--- START OF Data supplied ---
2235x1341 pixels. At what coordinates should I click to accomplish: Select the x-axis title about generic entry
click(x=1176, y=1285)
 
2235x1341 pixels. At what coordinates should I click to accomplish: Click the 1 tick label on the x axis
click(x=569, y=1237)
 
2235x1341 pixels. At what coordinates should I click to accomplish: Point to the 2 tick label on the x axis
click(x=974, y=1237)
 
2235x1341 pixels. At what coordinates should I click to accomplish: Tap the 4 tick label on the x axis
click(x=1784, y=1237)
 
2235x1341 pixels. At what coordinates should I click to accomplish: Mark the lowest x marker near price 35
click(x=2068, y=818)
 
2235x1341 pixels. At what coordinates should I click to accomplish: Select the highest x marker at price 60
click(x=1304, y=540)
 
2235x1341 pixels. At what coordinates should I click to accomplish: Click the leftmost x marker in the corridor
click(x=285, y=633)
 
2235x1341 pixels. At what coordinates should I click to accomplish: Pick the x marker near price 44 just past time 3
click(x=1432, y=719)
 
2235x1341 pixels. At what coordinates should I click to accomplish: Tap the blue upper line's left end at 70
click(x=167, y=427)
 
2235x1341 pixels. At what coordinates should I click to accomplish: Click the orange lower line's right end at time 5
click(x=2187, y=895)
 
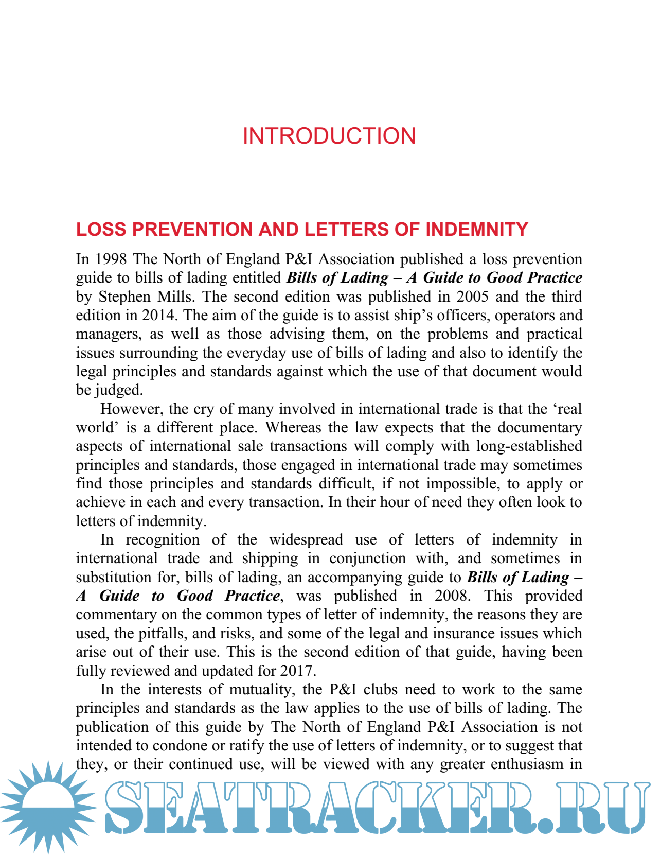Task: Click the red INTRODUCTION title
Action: [329, 136]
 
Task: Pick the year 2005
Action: [472, 296]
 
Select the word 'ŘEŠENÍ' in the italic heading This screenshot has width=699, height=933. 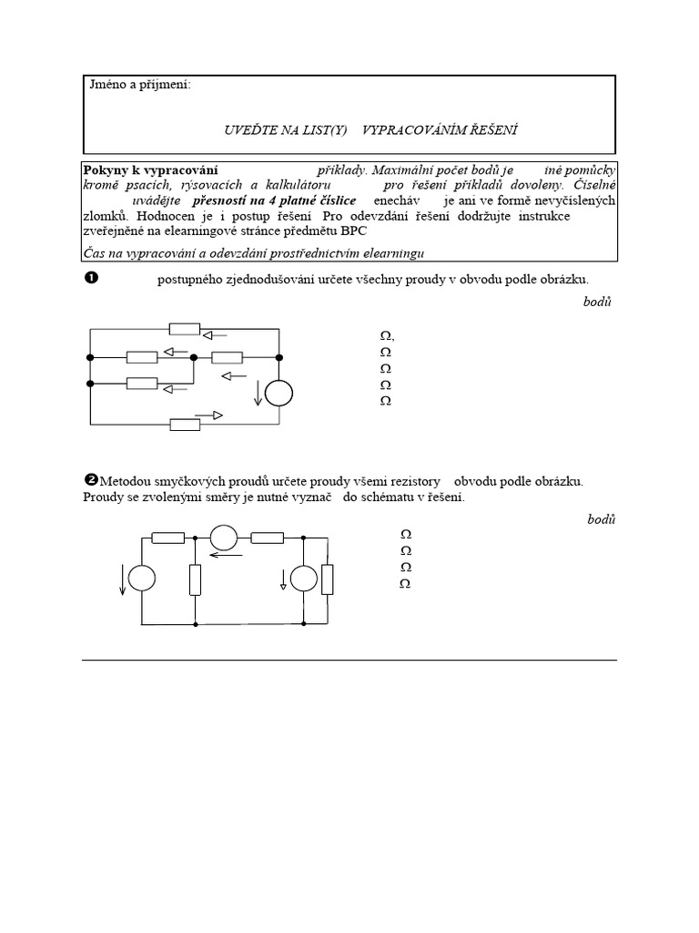coord(493,130)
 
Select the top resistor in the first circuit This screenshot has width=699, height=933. coord(185,329)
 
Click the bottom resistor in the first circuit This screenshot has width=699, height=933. coord(185,423)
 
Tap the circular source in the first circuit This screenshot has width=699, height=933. coord(279,393)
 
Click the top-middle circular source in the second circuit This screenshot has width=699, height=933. coord(224,538)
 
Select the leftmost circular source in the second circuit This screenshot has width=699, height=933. coord(141,579)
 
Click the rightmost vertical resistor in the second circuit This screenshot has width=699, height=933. coord(327,579)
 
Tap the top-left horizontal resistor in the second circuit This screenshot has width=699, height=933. coord(168,538)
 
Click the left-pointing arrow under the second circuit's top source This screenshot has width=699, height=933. coord(228,553)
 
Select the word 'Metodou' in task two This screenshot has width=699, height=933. coord(127,481)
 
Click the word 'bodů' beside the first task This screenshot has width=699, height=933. coord(598,302)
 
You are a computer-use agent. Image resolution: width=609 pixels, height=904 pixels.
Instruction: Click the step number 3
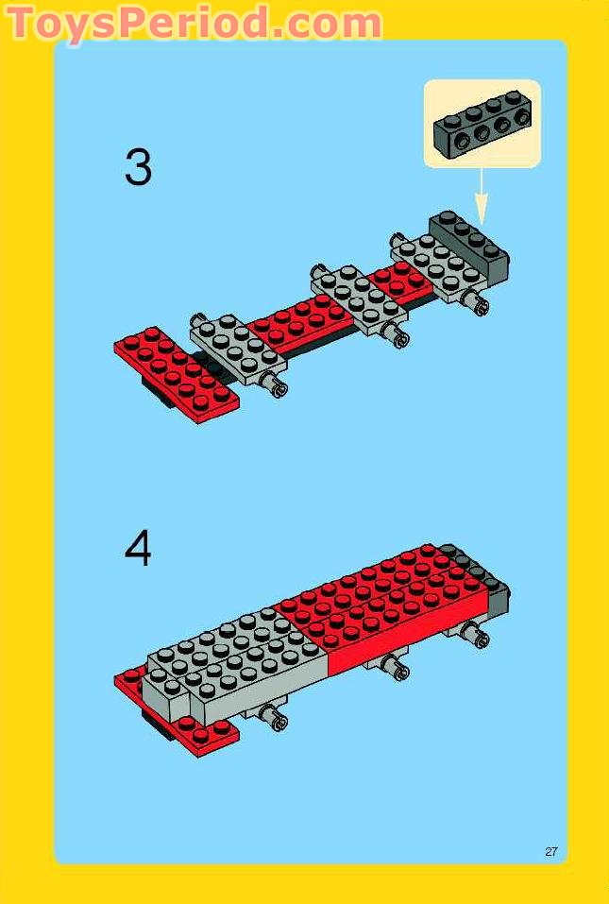coord(138,169)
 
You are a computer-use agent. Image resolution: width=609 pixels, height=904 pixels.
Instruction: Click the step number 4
coord(138,548)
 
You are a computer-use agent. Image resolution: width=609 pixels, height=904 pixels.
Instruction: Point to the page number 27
coord(551,851)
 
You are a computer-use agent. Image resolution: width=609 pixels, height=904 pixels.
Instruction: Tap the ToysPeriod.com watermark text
coord(194,23)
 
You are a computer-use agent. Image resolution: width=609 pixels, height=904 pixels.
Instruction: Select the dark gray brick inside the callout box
coord(481,123)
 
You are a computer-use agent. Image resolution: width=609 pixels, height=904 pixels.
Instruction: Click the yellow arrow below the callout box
coord(482,196)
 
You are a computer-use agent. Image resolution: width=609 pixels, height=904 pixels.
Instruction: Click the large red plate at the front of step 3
coord(177,370)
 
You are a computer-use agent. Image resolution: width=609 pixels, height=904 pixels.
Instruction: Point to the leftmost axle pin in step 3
coord(278,384)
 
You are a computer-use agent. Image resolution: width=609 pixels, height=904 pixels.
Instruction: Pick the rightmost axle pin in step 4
coord(479,637)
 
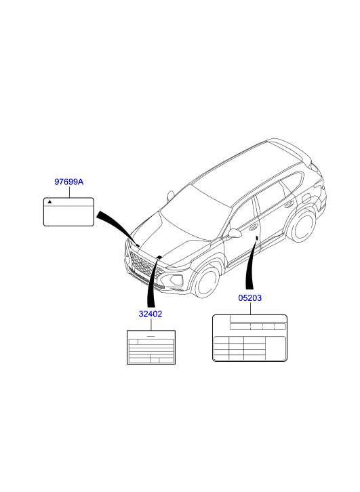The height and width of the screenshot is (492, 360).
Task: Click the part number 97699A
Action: pos(69,182)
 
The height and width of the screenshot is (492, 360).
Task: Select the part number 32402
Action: pos(151,314)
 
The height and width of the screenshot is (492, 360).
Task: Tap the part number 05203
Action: pos(250,298)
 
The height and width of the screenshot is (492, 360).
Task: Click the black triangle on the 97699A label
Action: pos(49,202)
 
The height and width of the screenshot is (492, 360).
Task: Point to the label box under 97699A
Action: pos(68,212)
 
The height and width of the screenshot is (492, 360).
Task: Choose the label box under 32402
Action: pos(151,347)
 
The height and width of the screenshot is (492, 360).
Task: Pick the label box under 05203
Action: pos(250,338)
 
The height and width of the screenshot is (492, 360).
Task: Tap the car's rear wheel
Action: pos(302,226)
--- END OF Data supplied ---
# Set task:
Could you return the entries verbatim, from the line containing "at price 60" through the line containing "click(x=2187, y=895)", with both of those lines included?

# Problem solution:
2235x1341 pixels. At what coordinates should I click to accomplish: Select the highest x marker at price 60
click(x=1304, y=540)
 
2235x1341 pixels. At what coordinates should I click to accomplish: Click the leftmost x marker in the corridor
click(x=285, y=633)
 
2235x1341 pixels. At what coordinates should I click to accomplish: Pick the x marker near price 44 just past time 3
click(x=1432, y=719)
 
2235x1341 pixels. At what coordinates should I click to accomplish: Tap the blue upper line's left end at 70
click(x=167, y=427)
 
2235x1341 pixels. At what coordinates should I click to accomplish: Click the orange lower line's right end at time 5
click(x=2187, y=895)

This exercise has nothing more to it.